Toronto Star

Calgary buys into digital economy with app-based money

- BRENNAN DOHERTY

CALGARY— Over the years, Gordon Johansen has piled thousands of Calgary Dollars in to heaps at his house.

Soon, the owner of the Sentry Box, a game and hobby store in Calgary, will be able to cram them all on a phone.

Johansen was introduced to the local cash initiative when Calgary Dollars manager Gerald Wheatley walked through his door years ago and pitched him on the idea of accepting the currency for purchases made at his game store.

“I’ve got about a half-dozen people who use it regularly,” Johansen said.

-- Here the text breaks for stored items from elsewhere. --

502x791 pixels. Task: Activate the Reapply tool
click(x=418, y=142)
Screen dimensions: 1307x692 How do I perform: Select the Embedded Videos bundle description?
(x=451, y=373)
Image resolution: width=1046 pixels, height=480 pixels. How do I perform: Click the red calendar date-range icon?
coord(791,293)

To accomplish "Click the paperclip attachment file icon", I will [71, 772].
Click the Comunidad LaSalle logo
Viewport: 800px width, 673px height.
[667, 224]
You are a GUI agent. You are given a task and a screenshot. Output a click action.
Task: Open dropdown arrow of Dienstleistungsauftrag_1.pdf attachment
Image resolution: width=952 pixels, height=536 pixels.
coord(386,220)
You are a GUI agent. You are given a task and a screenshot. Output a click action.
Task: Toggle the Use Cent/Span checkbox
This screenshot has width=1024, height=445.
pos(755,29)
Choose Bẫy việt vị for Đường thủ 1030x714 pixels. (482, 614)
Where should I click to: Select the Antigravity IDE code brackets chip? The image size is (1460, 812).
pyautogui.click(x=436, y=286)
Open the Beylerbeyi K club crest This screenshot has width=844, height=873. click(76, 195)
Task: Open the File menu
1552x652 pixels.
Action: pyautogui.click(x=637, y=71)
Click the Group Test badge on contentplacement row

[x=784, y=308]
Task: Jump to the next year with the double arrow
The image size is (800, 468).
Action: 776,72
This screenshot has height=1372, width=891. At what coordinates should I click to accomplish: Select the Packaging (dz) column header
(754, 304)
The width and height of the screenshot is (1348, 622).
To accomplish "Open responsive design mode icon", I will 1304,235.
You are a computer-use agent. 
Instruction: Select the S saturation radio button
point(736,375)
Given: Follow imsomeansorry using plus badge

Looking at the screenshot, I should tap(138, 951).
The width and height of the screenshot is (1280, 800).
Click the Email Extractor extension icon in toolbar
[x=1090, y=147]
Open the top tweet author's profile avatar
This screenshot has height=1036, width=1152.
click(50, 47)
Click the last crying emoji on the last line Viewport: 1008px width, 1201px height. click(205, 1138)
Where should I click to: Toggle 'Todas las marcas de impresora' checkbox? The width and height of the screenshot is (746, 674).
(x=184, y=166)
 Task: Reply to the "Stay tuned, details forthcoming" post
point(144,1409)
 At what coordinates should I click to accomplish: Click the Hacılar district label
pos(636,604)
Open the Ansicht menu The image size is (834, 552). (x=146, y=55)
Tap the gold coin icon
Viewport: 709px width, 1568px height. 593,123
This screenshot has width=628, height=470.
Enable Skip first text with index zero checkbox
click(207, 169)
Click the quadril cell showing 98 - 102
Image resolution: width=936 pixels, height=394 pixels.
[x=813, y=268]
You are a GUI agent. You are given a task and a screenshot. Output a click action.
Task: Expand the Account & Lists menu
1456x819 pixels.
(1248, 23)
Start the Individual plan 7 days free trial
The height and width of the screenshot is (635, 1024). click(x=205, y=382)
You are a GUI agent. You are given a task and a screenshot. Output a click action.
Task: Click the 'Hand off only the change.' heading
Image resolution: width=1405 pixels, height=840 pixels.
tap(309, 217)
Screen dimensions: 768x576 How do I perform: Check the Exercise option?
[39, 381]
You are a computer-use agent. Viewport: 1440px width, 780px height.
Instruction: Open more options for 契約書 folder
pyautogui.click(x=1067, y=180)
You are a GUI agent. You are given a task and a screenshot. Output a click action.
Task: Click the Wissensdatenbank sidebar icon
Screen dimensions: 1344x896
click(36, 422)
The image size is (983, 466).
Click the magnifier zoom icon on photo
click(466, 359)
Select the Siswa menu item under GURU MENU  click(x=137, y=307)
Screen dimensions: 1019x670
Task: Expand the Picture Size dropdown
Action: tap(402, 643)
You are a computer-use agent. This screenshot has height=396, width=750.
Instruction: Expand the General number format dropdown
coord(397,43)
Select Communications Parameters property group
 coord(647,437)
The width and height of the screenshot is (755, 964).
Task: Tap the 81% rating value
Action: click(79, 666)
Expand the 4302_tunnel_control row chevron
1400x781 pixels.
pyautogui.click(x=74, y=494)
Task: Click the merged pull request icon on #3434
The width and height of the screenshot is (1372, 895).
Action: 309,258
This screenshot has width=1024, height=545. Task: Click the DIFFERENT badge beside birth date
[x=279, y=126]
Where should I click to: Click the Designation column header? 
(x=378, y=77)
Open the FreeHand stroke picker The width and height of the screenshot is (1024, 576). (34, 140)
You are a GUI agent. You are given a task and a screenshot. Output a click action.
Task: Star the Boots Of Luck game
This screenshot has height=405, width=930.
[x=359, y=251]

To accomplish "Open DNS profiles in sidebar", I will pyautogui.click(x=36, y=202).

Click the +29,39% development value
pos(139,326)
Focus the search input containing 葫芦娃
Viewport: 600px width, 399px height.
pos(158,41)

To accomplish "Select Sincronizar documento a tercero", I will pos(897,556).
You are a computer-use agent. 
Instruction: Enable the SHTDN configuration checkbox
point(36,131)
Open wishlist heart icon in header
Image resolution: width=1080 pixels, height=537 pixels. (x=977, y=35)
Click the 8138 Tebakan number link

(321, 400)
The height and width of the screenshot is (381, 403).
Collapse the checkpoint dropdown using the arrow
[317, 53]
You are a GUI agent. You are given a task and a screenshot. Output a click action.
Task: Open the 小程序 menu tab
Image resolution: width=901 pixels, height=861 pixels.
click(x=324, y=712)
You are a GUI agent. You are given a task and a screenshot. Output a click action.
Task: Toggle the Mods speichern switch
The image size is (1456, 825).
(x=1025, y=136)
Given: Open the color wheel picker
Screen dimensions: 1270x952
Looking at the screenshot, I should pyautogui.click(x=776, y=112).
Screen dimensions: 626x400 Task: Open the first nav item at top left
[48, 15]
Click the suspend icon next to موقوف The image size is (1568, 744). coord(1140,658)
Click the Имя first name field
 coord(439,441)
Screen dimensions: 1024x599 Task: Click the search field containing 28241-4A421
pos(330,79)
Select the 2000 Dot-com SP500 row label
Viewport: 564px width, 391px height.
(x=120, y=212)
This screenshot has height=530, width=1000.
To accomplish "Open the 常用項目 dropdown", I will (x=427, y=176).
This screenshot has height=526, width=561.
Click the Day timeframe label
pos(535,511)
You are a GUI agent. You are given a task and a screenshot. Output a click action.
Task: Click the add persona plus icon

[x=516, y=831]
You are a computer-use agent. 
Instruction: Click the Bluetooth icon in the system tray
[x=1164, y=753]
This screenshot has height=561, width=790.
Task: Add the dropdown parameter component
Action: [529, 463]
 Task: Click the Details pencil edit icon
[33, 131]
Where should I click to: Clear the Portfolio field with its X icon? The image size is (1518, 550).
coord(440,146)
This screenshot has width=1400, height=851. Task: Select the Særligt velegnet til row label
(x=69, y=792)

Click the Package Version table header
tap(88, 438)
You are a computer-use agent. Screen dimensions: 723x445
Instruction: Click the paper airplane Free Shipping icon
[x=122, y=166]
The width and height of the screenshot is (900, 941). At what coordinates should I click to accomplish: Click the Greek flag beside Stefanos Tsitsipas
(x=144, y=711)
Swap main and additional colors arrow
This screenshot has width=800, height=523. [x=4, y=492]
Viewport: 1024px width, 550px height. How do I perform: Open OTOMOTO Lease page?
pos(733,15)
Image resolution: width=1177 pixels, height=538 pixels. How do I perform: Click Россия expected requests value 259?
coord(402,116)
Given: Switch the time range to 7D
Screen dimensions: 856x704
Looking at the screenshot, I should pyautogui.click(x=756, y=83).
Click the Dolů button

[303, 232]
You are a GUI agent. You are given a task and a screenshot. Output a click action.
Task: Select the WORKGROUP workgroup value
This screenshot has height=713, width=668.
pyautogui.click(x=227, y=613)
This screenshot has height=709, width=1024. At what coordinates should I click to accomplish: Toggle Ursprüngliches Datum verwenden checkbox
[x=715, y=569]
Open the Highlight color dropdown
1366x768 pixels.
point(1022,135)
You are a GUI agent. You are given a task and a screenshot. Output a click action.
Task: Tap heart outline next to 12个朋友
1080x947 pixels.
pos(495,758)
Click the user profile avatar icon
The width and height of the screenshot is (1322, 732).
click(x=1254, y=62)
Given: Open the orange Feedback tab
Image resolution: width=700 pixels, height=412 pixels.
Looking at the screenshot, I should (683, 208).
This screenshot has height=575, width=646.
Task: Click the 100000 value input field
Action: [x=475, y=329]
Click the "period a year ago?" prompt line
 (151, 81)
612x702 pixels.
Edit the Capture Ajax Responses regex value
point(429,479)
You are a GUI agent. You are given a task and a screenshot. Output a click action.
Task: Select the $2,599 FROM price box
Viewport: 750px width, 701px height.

Aversion of Calgary Dollars has existed since the 1990s. Now the city will also officially adopt an electronic version of it, too, described as a “digital, instantane­ous, and encrypted credit system that is convenient, stable, and proven to create benefits,” according to a statement on the launch.

The move will make Calgary the first municipali­ty in Canada to endorse a digital currency of its own.

Alberta Finance Minister Joe Ceci called it “an important contributi­on to the City of Calgary” in a statement about the transition. The complement­ary currency is pegged to the Canadian dollar and is intended to be used alongside it — not as a replacemen­t — by anyone in Calgary willing to accept it.

These include about 350 businesses and individual­s, as well as the City of Calgary itself: a fixed number of Calgary Transit tickets, as well as up to 50 per cent of a base business licence costs, can be bought using Calgary Dollars.

Wheatley said the idea wasn’t to replace Canadian currency — or act as a speculativ­e market, like bitcoin — but to encourage Calgarians to buy local and support their communitie­s.

Unlike bitcoin or Ethereum, Calgary Dollars — in digital or analog forms — don’t need to be bought or cashed out. Instead, people and businesses that want to accept them as currency can register for an advertisem­ent on CalgaryDol­lars.ca.

Earlier this year, Barcelona’s city council approved a pilot project to test the rec (citizen economic resource in Spanish), a digital currency that runs on a blockchain.